Extracted text ::
Porous Gold Nanocubes Particle-Sensitized U-Shaped Fiber-Optic Surface Plasmon Resonance Sensor for Ultra-Sensitive Detection of Virus RNA

A novel sensitized U-shaped fiber-optic sensor based on the localized surface plasmon resonance (LSPR) principle was proposed to detect virus RNA, especially COVID-19 RNA sequences. To accomplish ultrahigh sensitivity for detecting COVID-19 RNA sequences, a novel porous gold nanocube particle was proposed for the first time to sensitize a U-shaped fiber made of multimode fiber (MMF)-no-corefiber (NCF)-MMF. The sensor first coats a gold film on the surface of the fiber to excite surface plasmon resonance (SPR). Then, it coats a porous gold nanocube particle on the surface of the gold nanofilm to excite the LSPR, which improves the sensitivity of the sensor. Gold nanoparticles can form tip structures on the sensor surface, causing a hot spot effect. This increases the sensitivity of the fiber-optic sensor compared to the conventional U-shaped fiber-optic sensor without sensitization treatment and the U-shaped fiber-optic sensor combined with spherical gold nanoparticles for sensitization. The experimental results showed that the sensor's refractive index (RI) sensitivity reached 3893 nm/RIU. The reverse-transcribed complementary DNA (cDNA) of one piece of COVID-19 RNA was used as the sample to be detected in this article to demonstrate the performance of the sensor. The specific detection of cDNA was achieved by chemical modification of the sensor's surface and DNA hybridization technology. The sensor's sensitivity is 0.41 nm/nM, significantly improving over conventional fiber-optic biosensors regarding RNA concentration detection sensitivity. In the experimental process, the sensor demonstrated high sensitivity, rapid response time, high stability, compact size, and portability, all crucial for viral RNA detection and other biomass detection and measurement.

Questions to answer ::
**A)** What qualities does the sensor abstract say the sensor demonstrated during the experimental process?
**B)** According to the sensor abstract, what refractive index sensitivity did the sensor reach?
The rows that come next are separate material and have no connection to the sensor abstract.

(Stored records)
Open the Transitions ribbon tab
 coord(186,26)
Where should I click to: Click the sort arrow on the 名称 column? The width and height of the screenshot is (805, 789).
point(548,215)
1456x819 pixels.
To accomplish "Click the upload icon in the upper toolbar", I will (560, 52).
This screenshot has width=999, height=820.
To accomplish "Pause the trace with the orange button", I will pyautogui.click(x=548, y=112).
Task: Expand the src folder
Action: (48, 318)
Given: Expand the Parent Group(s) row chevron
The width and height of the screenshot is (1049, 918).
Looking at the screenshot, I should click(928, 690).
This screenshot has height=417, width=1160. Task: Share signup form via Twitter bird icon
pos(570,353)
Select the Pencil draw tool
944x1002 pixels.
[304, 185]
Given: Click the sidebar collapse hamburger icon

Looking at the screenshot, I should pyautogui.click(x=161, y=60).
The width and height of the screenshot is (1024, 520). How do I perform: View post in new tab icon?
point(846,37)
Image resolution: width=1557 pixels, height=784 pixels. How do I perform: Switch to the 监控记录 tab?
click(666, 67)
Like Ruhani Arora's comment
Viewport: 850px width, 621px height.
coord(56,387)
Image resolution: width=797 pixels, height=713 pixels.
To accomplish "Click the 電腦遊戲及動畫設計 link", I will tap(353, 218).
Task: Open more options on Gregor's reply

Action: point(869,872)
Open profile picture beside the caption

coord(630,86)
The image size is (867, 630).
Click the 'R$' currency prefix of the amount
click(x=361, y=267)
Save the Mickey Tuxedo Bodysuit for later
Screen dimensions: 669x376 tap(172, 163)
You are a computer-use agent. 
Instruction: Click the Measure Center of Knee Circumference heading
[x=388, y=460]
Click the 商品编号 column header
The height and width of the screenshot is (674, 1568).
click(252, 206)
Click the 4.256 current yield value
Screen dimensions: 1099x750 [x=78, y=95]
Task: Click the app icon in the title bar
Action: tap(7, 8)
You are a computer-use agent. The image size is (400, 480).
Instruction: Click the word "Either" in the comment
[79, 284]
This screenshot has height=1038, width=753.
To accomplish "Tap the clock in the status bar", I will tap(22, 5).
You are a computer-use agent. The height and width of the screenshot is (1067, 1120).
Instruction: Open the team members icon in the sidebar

Your responses ::
**A)** High sensitivity, rapid response time, high stability, compact size, and portability.

**B)** 3893 nm/RIU.